Reproduce without change the part of the listing that opens with the line containing "This screenshot has height=360, width=600." and closes with the line containing "[x=88, y=41]", both of those lines included.

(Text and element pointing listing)
┌──

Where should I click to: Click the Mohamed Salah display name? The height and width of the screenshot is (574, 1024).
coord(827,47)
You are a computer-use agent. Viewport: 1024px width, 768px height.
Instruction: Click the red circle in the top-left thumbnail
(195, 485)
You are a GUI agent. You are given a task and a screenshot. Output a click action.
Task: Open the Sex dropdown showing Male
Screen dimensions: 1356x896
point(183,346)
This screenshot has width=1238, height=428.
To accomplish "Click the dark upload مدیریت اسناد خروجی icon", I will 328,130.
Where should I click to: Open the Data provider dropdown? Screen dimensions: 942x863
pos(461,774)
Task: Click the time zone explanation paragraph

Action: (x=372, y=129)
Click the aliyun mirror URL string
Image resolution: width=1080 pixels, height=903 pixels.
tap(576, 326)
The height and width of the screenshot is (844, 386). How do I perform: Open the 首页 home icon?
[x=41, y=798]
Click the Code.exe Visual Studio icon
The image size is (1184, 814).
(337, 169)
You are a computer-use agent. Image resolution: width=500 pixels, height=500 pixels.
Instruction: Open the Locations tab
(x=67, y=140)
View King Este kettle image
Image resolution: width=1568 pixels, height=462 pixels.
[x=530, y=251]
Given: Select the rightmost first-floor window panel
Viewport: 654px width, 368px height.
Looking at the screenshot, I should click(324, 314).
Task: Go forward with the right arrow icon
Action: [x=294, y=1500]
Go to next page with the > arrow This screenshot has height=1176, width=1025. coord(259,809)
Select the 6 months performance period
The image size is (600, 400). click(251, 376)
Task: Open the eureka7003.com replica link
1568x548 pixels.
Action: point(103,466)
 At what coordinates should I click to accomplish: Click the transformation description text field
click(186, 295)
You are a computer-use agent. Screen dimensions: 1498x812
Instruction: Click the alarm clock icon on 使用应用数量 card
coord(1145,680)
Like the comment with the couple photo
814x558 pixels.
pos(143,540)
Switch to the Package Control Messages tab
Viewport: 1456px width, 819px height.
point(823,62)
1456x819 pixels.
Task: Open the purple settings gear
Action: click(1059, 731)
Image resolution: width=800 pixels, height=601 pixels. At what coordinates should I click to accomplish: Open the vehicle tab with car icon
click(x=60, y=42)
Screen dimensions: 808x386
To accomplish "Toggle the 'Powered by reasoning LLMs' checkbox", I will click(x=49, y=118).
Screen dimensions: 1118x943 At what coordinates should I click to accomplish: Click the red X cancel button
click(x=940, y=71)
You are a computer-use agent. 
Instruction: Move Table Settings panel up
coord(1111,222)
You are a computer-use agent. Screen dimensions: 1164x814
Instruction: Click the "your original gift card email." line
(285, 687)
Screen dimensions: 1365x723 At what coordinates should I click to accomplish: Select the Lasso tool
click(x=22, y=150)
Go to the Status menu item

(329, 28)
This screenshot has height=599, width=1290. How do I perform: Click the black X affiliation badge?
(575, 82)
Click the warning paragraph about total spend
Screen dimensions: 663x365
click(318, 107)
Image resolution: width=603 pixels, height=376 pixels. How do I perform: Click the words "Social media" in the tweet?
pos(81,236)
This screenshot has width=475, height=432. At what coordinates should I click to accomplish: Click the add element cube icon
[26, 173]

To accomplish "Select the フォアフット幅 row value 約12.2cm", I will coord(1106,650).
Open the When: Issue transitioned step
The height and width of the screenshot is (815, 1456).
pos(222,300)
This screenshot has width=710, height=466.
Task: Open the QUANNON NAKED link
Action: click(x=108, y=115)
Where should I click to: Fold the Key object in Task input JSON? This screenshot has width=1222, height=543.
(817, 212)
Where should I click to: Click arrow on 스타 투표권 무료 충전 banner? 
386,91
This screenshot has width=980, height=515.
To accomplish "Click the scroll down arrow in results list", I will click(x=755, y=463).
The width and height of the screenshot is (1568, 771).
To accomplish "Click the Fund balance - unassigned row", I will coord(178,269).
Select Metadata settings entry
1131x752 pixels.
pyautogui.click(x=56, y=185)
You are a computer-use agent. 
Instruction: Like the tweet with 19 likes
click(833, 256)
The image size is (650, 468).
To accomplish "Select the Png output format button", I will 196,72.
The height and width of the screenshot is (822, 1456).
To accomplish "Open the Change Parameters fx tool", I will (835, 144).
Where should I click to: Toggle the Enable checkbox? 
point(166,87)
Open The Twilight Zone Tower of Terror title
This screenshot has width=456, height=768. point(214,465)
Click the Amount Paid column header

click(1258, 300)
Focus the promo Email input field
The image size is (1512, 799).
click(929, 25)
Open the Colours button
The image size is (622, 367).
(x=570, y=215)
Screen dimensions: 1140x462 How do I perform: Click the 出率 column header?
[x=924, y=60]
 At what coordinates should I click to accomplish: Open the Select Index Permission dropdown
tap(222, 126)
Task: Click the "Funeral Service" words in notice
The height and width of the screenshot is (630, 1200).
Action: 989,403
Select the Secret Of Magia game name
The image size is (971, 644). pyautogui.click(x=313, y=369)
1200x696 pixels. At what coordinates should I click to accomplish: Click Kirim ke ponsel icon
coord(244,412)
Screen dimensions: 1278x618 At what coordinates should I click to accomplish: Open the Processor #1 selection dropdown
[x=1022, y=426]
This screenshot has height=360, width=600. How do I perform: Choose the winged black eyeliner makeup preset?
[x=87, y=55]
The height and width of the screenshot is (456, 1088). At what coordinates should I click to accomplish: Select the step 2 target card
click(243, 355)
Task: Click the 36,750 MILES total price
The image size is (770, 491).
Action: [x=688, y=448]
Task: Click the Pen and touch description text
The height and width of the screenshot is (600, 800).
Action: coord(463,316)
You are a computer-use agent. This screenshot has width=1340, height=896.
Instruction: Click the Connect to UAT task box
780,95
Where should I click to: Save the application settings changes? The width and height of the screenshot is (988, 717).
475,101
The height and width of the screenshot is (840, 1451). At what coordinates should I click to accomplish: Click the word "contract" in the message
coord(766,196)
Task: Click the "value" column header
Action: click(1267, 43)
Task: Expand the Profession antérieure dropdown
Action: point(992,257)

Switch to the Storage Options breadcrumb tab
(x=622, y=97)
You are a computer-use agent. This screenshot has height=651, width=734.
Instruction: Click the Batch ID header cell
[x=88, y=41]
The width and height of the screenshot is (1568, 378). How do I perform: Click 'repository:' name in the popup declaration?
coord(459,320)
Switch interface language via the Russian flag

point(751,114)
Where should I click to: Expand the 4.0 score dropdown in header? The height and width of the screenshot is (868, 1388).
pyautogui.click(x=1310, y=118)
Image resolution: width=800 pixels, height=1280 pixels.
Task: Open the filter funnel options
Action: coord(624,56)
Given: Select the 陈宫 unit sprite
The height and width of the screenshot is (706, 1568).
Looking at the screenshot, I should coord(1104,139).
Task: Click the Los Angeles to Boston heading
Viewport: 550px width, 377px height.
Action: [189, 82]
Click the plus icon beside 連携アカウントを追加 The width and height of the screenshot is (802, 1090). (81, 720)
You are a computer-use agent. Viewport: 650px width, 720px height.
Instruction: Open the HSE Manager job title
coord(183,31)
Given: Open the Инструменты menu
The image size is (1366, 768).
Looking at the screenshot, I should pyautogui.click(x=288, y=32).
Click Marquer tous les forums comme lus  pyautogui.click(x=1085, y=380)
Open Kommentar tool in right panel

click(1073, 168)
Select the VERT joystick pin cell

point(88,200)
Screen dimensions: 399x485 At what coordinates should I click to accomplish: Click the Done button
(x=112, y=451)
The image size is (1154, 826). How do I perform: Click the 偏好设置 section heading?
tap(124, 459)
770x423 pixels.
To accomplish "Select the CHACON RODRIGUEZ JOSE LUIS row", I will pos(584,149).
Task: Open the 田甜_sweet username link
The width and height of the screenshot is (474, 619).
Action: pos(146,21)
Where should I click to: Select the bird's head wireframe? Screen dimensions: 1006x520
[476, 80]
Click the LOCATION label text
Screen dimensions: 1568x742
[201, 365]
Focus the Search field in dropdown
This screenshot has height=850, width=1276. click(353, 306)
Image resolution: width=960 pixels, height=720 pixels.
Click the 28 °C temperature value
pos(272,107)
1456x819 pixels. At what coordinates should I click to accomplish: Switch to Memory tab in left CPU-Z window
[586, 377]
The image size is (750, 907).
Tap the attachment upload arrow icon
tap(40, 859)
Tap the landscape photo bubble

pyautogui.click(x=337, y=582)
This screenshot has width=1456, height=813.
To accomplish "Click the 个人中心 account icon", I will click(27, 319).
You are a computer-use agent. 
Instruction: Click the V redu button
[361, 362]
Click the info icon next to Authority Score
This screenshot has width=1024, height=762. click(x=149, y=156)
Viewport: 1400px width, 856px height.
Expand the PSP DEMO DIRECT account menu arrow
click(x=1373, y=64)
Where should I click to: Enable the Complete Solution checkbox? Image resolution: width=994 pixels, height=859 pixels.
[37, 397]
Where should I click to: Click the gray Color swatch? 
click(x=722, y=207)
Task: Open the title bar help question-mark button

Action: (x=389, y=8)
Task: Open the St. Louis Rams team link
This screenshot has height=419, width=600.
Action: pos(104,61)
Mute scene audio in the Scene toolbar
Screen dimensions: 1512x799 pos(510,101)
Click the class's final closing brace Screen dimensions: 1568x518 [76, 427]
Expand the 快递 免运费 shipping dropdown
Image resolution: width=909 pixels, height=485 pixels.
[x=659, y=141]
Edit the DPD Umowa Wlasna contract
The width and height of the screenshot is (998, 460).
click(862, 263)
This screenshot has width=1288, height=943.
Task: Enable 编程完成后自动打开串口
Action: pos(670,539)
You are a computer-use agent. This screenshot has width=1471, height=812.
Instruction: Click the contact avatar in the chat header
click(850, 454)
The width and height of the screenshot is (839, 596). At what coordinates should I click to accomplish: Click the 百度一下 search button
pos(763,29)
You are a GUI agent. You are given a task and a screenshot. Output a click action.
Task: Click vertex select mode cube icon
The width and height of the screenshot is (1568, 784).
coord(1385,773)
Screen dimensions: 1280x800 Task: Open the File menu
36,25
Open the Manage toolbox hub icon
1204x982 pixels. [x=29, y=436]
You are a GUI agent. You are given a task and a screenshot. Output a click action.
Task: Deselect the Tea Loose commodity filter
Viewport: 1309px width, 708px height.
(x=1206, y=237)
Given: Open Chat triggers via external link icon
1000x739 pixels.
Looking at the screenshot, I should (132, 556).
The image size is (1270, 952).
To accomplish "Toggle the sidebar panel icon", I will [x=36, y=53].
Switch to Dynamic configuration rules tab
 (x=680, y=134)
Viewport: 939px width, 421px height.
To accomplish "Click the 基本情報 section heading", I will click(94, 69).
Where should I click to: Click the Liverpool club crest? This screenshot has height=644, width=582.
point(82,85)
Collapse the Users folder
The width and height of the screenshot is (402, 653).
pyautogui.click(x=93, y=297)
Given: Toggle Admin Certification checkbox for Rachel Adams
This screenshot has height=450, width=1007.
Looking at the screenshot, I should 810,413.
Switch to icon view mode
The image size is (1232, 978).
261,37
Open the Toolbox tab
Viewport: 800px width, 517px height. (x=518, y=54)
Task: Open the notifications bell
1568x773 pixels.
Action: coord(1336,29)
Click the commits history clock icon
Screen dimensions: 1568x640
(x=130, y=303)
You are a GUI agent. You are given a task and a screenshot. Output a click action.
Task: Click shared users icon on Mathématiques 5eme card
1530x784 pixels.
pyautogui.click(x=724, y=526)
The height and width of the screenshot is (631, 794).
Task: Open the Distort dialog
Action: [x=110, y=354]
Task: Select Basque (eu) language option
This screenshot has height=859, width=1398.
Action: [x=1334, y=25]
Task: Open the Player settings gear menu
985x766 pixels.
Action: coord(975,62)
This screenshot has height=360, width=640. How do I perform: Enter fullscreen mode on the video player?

└──

The answer:
This screenshot has height=360, width=600. How do I perform: Choose the winged black eyeliner makeup preset?
[x=87, y=55]
The height and width of the screenshot is (456, 1088). At what coordinates should I click to accomplish: Select the step 2 target card
click(243, 355)
Task: Click the 36,750 MILES total price
The image size is (770, 491).
Action: [x=688, y=448]
Task: Click the Pen and touch description text
The height and width of the screenshot is (600, 800).
Action: coord(463,316)
You are a computer-use agent. This screenshot has width=1340, height=896.
Instruction: Click the Connect to UAT task box
780,95
Where should I click to: Save the application settings changes? The width and height of the screenshot is (988, 717).
475,101
The height and width of the screenshot is (840, 1451). At what coordinates should I click to accomplish: Click the word "contract" in the message
coord(766,196)
Task: Click the "value" column header
Action: click(1267, 43)
Task: Expand the Profession antérieure dropdown
Action: point(992,257)

Switch to the Storage Options breadcrumb tab
(x=622, y=97)
You are a computer-use agent. This screenshot has height=651, width=734.
Instruction: Click the Batch ID header cell
[x=88, y=41]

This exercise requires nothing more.